Übertrage diesen Satz aus dem Lesetext über Kameramodelle ins Englische: „Was nutzen die umfangreichste Ausstattung und die ausgefeiltesten Möglichkeiten, wenn man dafür laufend in taschenbuch-dicken Bedienungsanleitungen blättern muß.“

◆ Lesetext:
•••
Daß dies allerdings nicht immer ein Segen für den Anwender sein muß, haben viele Kameramodelle der letzten Jahre gezeigt. Was nutzen die umfangreichste Ausstattung und die ausgefeiltesten Möglichkeiten, wenn man dafür laufend in taschenbuch-dicken Bedienungsanleitungen blättern muß. Super-Multifunktions-Displays oder doppelt und dreifach belegte Schalter mögen zwar der Stolz der Techniker sein, der Hobbyanwender aber wird nicht selten durch so viel Technik-Firlefanz überfordert.
•••
◆ Gesammeltes Material:
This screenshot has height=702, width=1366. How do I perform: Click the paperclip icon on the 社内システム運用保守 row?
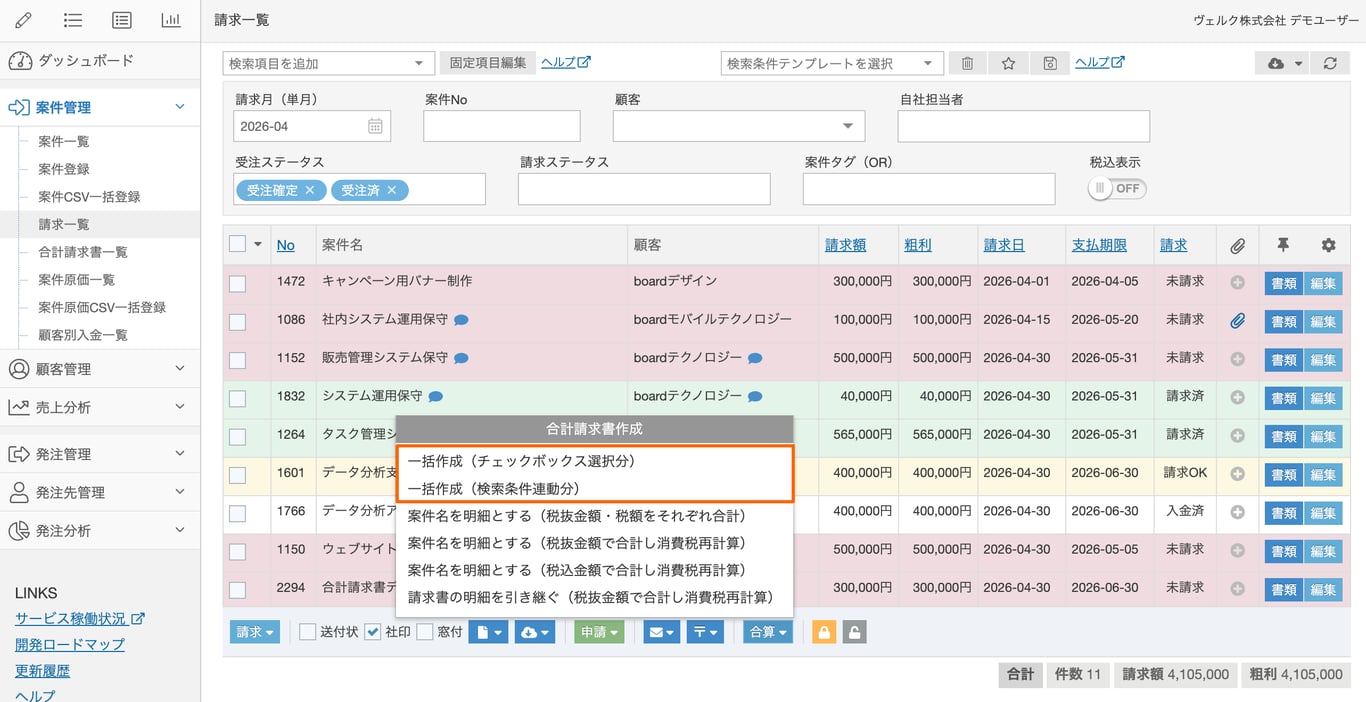coord(1237,321)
•••
◆ Vollständige Antwort:
What good are the most extensive features and the most sophisticated options if, in exchange, you constantly have to leaf through instruction manuals as thick as paperbacks.